Je peux comprendre que cette analyse technique puisse sembler subtile au profane. Cela dit, je crois que même le profane pourra constater la différence de clarté entre le texte publié et la solution de rechange proposée ci-dessous.
Une solution de rechange
En effet, il y a certainement moyen de rendre le message de ce paragraphe de façon plus claire. Voici une proposition.
(Traduction originale) Afin d’aider les entreprises à maintenir leurs travailleurs en poste et à les reprendre, pendant qu’elles font face aux défis que pose la pandémie de la COVID-19, le premier ministre, Justin Trudeau, a proposé la nouvelle Subvention salariale d’urgence du Canada. Cette subvention permettrait d’accorder aux employeurs admissibles une subvention salariale correspondant à 75 % du salaire, jusqu’à concurrence de 12 semaines, rétroactivement au 15 mars 2020.

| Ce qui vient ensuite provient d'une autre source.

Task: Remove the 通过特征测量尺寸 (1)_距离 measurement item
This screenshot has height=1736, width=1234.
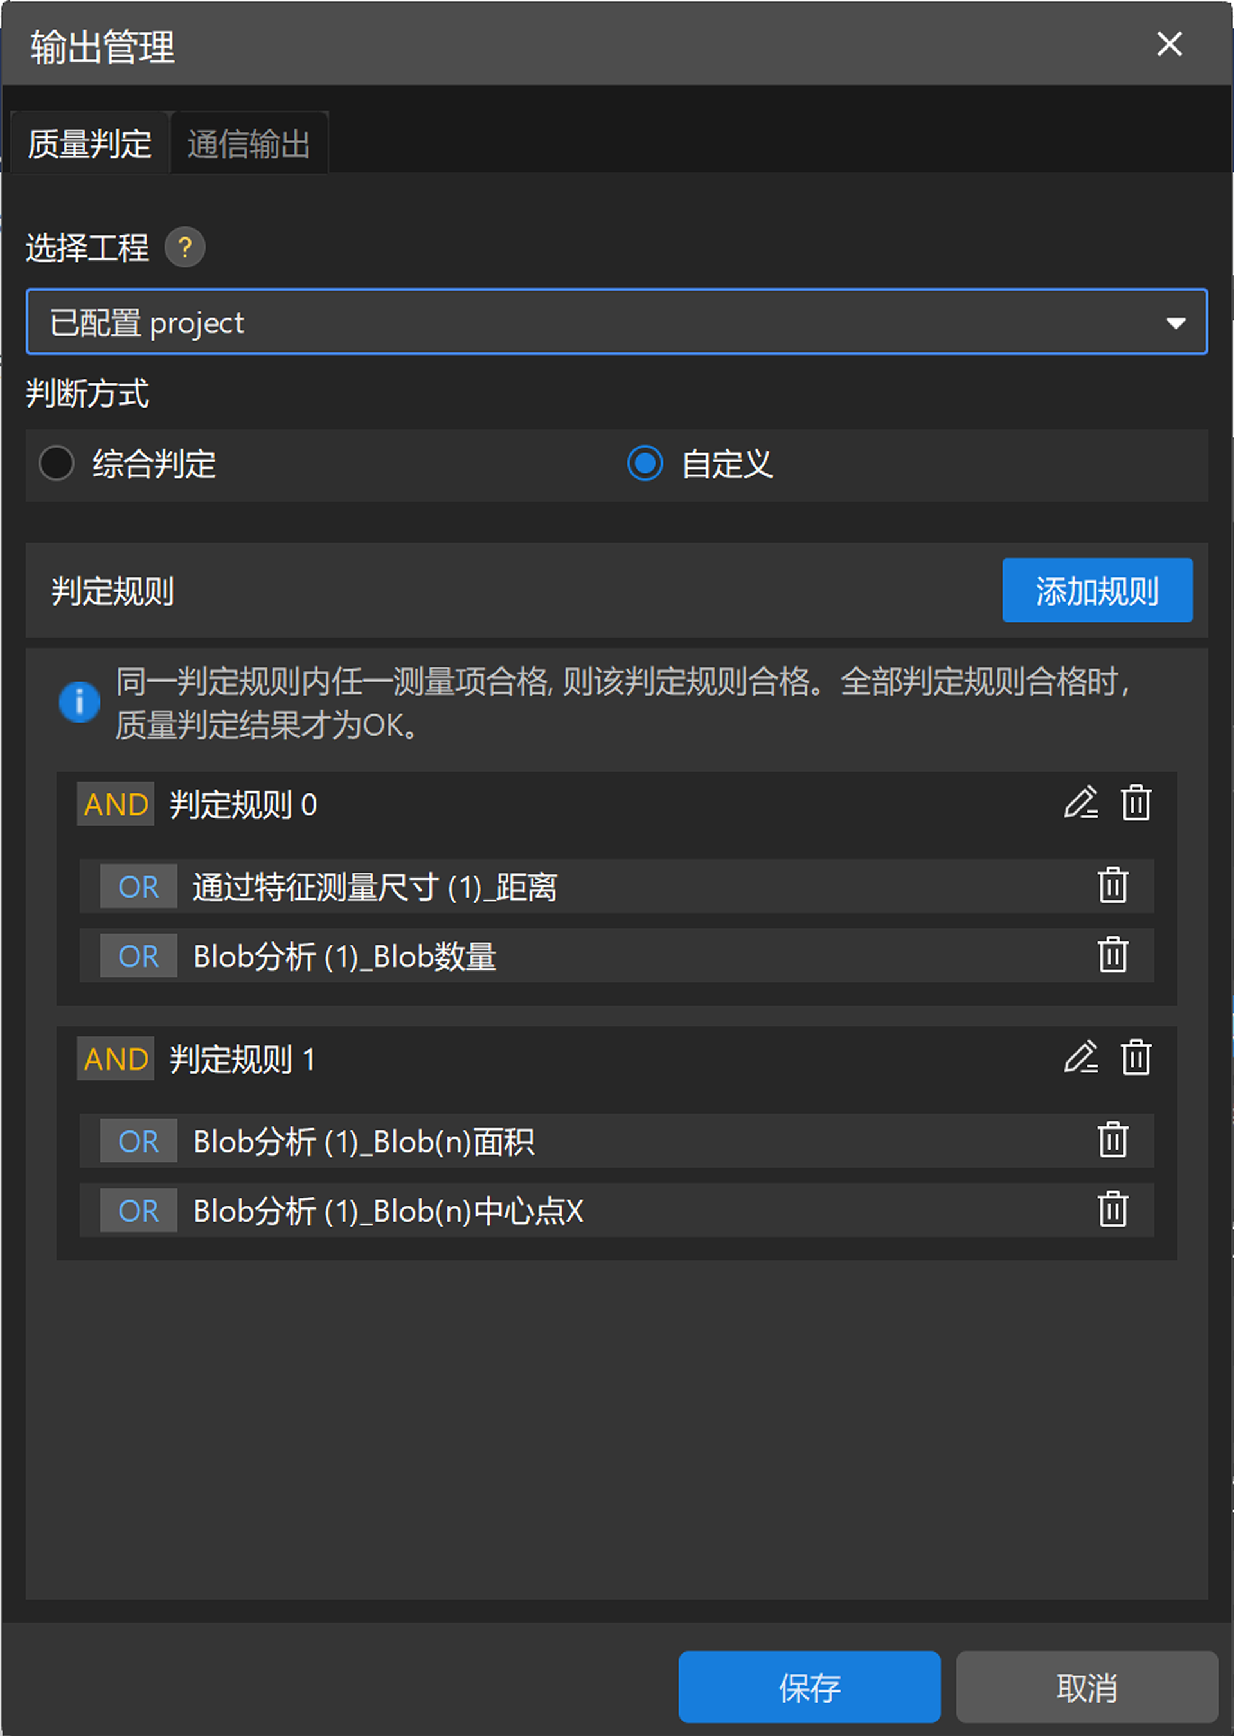Action: coord(1112,886)
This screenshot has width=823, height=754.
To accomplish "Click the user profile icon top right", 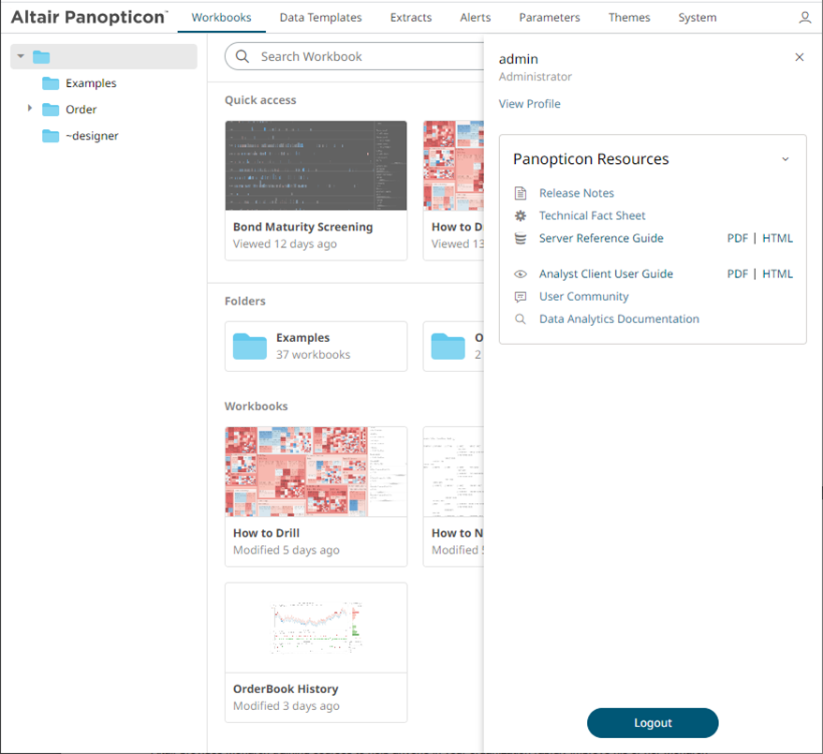I will tap(806, 17).
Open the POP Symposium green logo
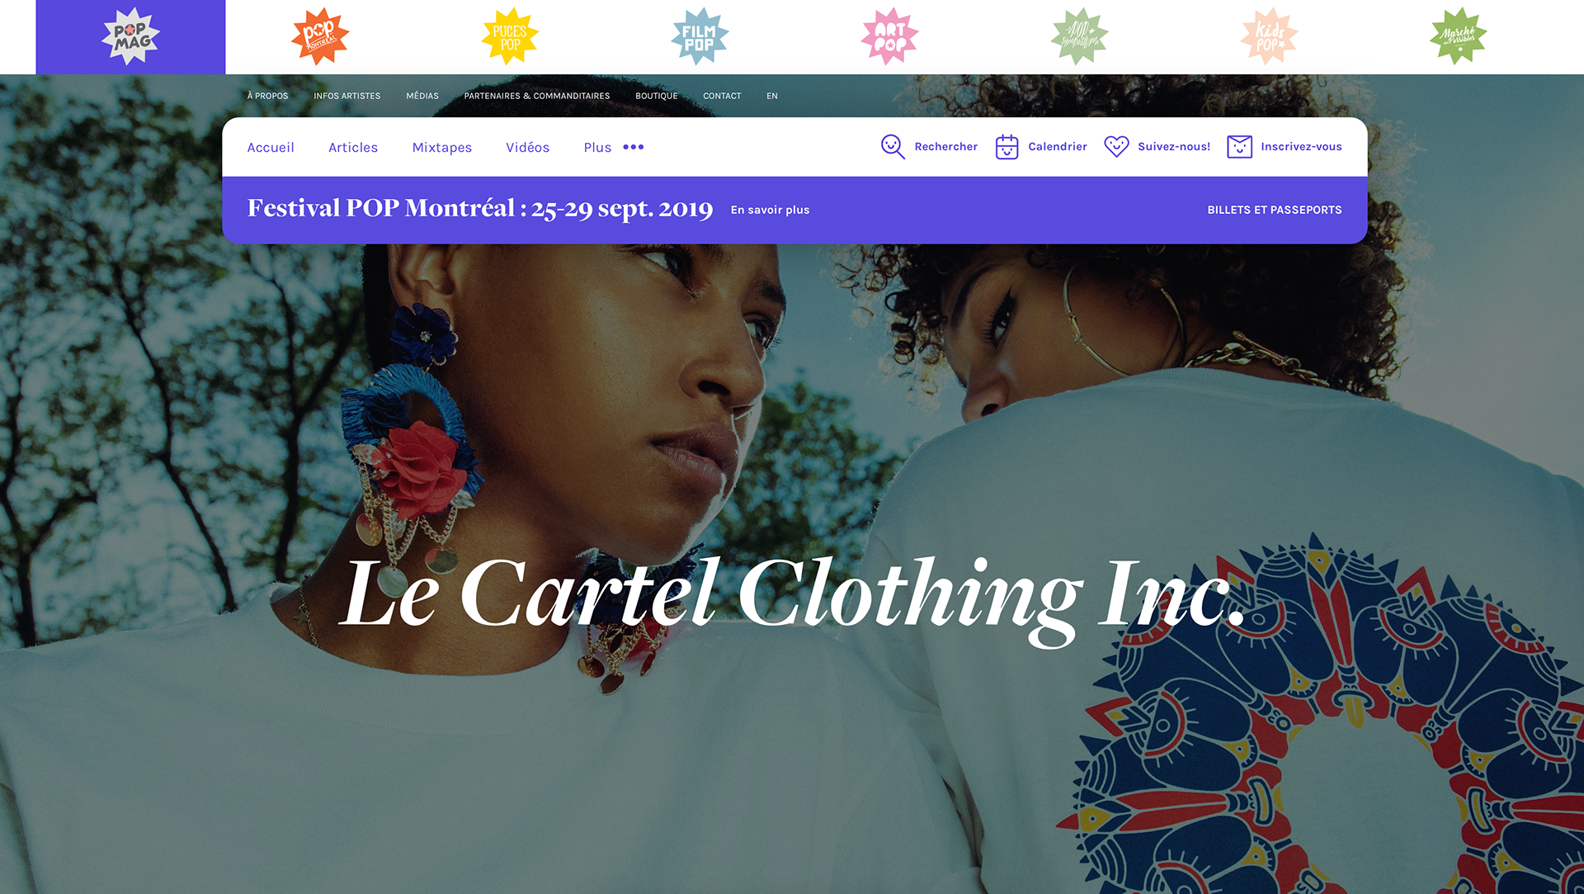1584x894 pixels. (x=1079, y=36)
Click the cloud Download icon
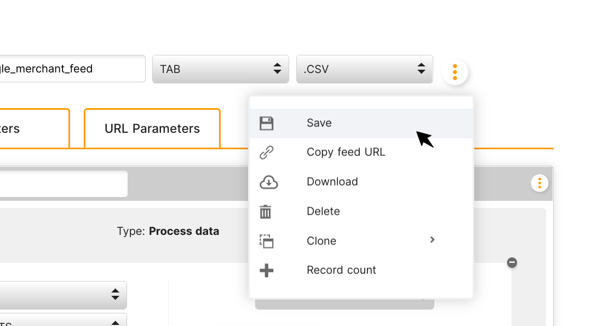The width and height of the screenshot is (592, 326). [x=268, y=182]
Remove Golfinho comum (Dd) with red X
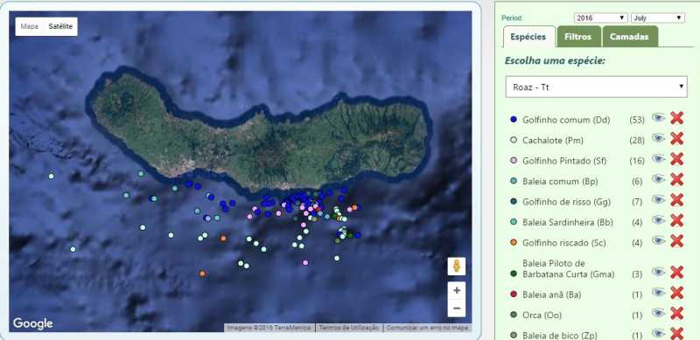Image resolution: width=700 pixels, height=340 pixels. point(676,118)
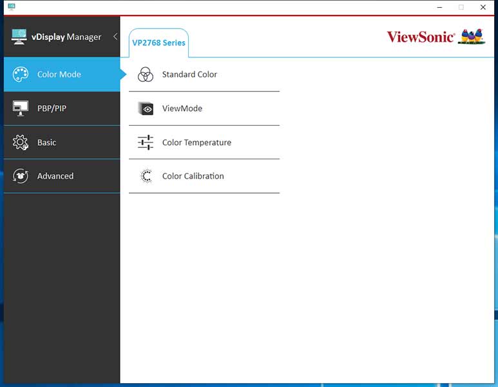Click the vDisplay Manager monitor logo icon
The height and width of the screenshot is (387, 498).
click(19, 37)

(Traduction révisée) Le premier ministre Justin Trudeau a annoncé l’instauration d’une subvention pour aider les entreprises canadiennes à conserver ou à reprendre leurs employés malgré la crise de la COVID-19 : la Subvention salariale d’urgence du Canada représentera 75 % du salaire versé à un employé pendant un maximum de 12 semaines à partir du 15 mars 2020.
Au premier coup d’œil, on constate que ce texte est le fruit d’une reformulation complète. Pourtant, toute l’information s’y trouve. Mais elle est, cette fois, plus intelligible – et elle ne sent pas la traduction. Le seul prix qu’il a fallu payer : oser s’affranchir de la formulation de l’anglais (et non du contenu). À noter que cette traduction ne compte que quatre mots de plus que l’anglais (contre quinze dans la version précédente).
Malheureusement, encore une fois, peu de traducteurs abordent leur art de cette façon, et même ceux qui le font se heurtent souvent à la réticence du client. Pourtant, c’est bien en traduisant ainsi qu’on rend le plus service au client, en transmettant son message avec clarté.
Oh! et puis… est-il besoin de préciser que la traduction automatique ne donnera jamais ce genre de résultat?
1 Voir à ce sujet Le traducteur averti, p. 160-161.